The quote is attributed to Dalai Lama in an article at Philosiblog.
If you have not been hit by a horrible tragedy in your life, you are a rare person and I am happy for you.
In the Bible, Jesus says “in this world you will have tribulation; but be of good cheer, I have overcome the world.”
We will leave for another time the long discussion of how Jesus overcame the world. Today, look at the first part of the sentence – if you are alive you will have trouble and problems and tribulation in life. It is inevitable.
What is not inevitable is how we respond. The quote from Dalai Lama and discussion by Philosiblog reminds us we have a choice to make after we finish grieving the tragedy.
Yes, we will grieve. There will be a time of hurt and loss and pain and wondering how you could possibly ever make it through just one more day.
The grieving is not the end. As the post reminds us:
There will be a grieving process. But one must remember that it is a process, not a new place to stay. The feelings will come, and eventually they will pass. Remembering to keep hope alive during this time may be difficult, but it can be done.
Not a place to stay.
We need to keep hope alive and we need to choose to move on.
Eventually, the grieving will be done, and it will be time to get back to our life. What then? Will you find your hope? Will you take advantage of the new opportunities presented in the wake of tragedy? Again, it is a choice.

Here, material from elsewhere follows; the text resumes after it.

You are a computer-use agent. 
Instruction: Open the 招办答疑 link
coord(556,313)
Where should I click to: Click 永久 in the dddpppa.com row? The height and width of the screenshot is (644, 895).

You can choose to remain in grief, or you can move through it and emerge with hope.
Sometimes there will be a literal rebuilding, such as after a natural disaster. Sometimes it will be an emotional or financial rebuilding. Sometimes after the grieving you just have to get back to life.
Will you seek the opportunities to rebuild? Will you seek out opportunity to make things better in your life?
To a large degree, that is your choice.
It took me a loooong time to ponder that concept, of whether you determine your attitude. Eventually I grasped it.
The quote, and great explanation at Philosiblog, reminds us that at a deep level, how we move forward after inevitable tragedy is still a choice.